== The problem ==
After finding "Where should I" in a line below, print that line and the rest of the lines exactly, leaving out all pictures.

== Material for this task ==

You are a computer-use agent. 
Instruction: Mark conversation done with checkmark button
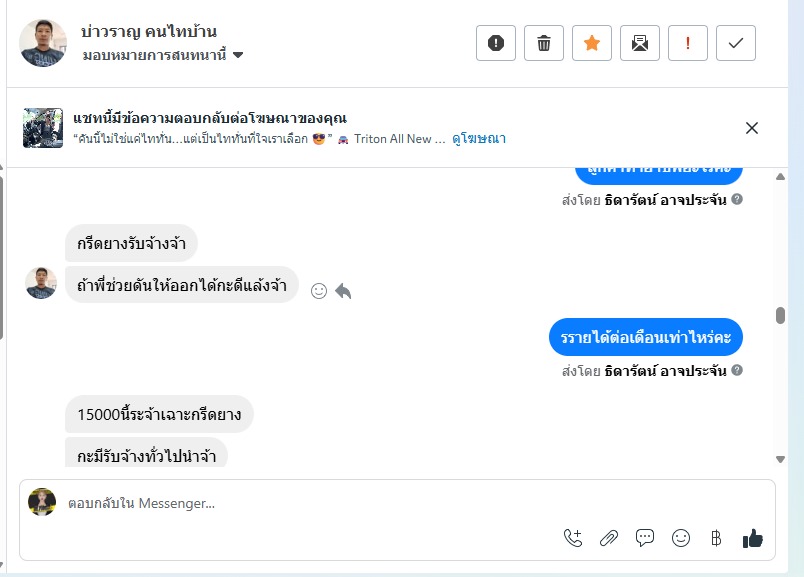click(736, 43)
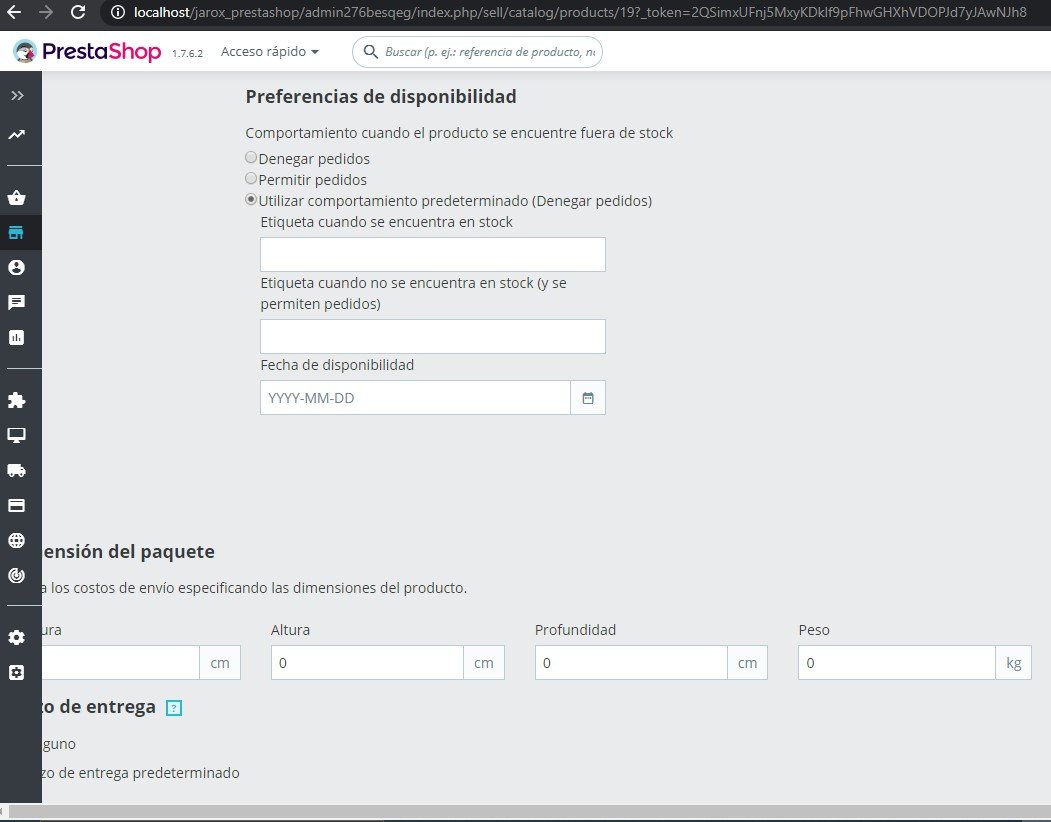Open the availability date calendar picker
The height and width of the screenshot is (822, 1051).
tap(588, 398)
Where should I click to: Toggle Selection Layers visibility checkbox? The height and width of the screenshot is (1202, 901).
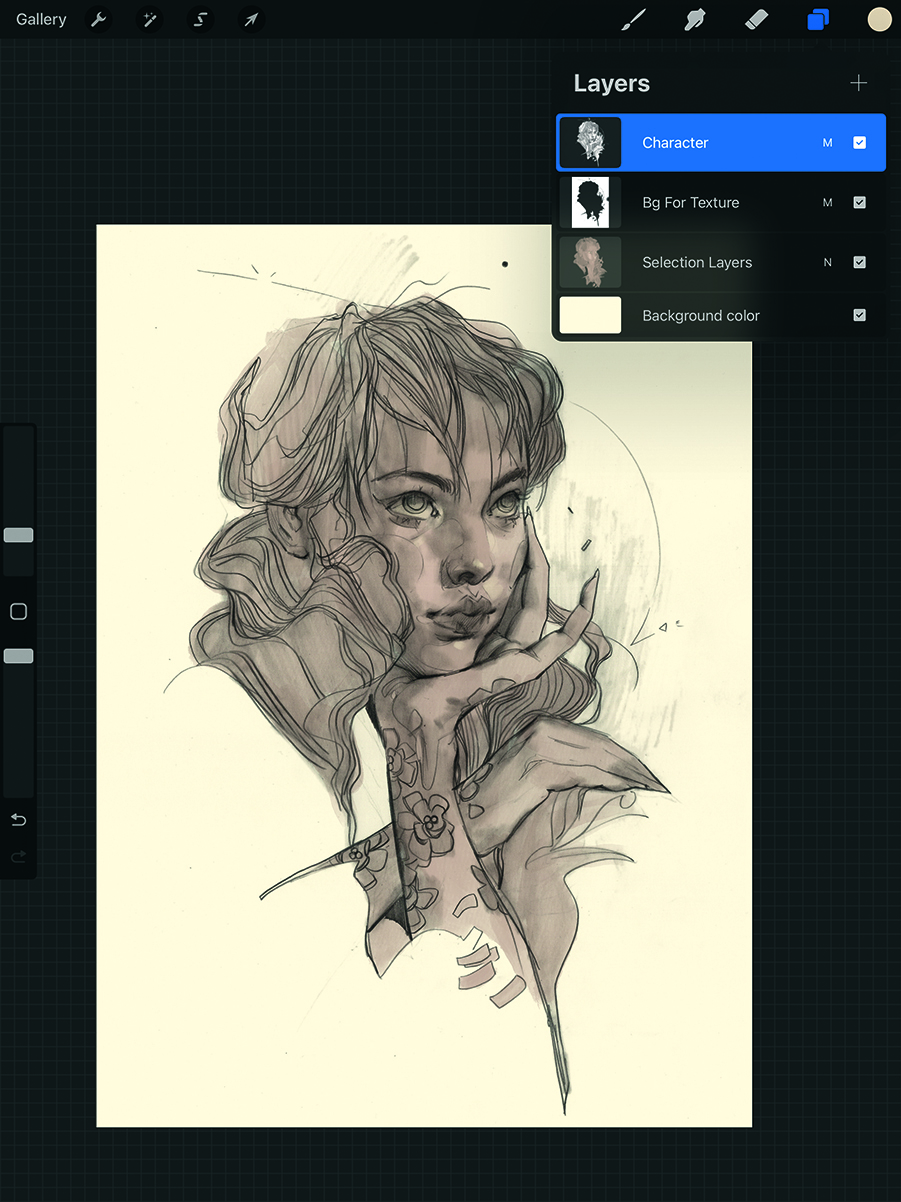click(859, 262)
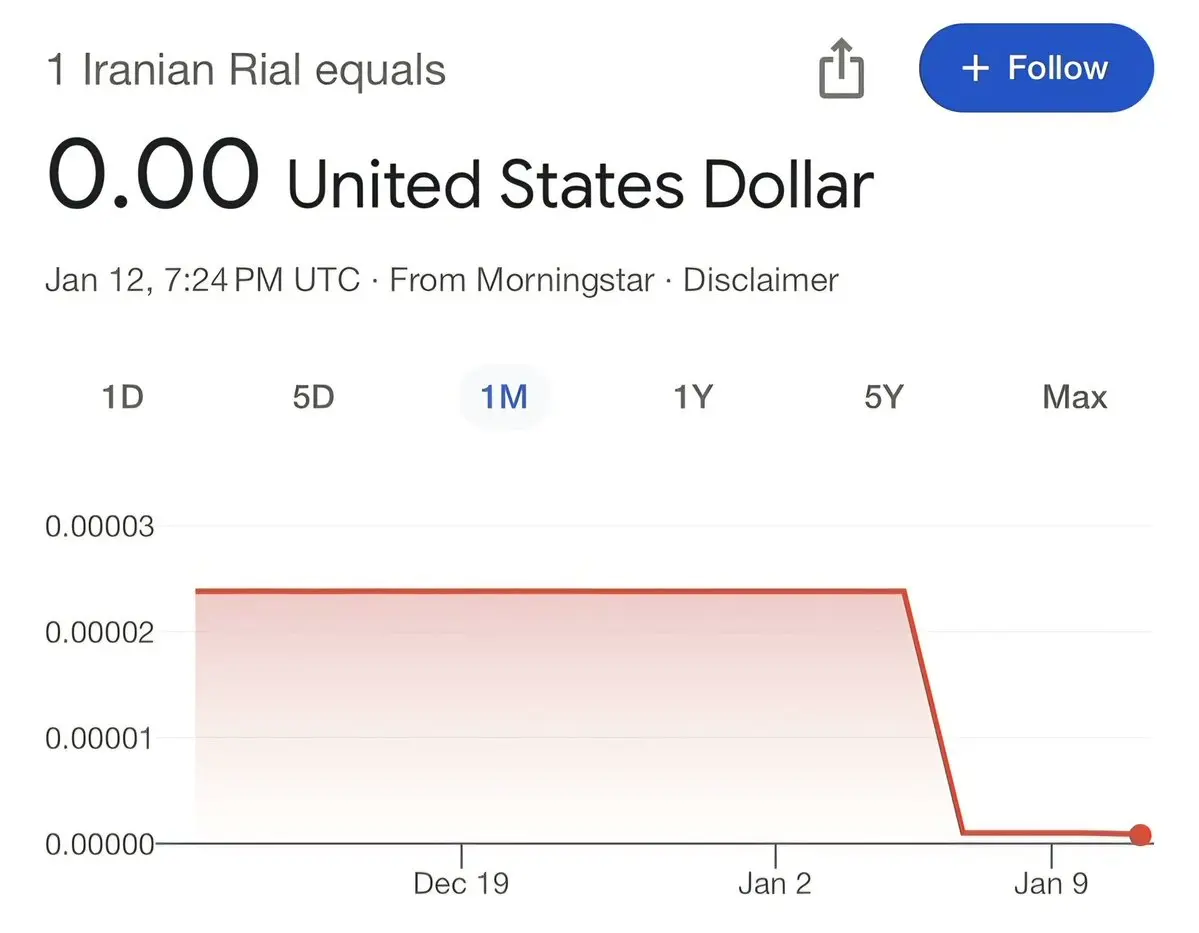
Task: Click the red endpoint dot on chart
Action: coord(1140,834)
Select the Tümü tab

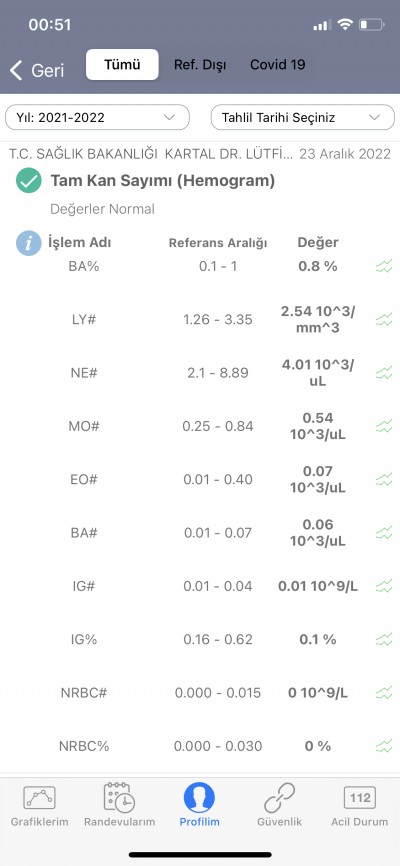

== Solution to this task ==
Where should I click to: Toggle Selection Layers visibility checkbox? The height and width of the screenshot is (1202, 901).
click(859, 262)
Task: Click the red endpoint dot on chart
Action: coord(1140,834)
Select the Tümü tab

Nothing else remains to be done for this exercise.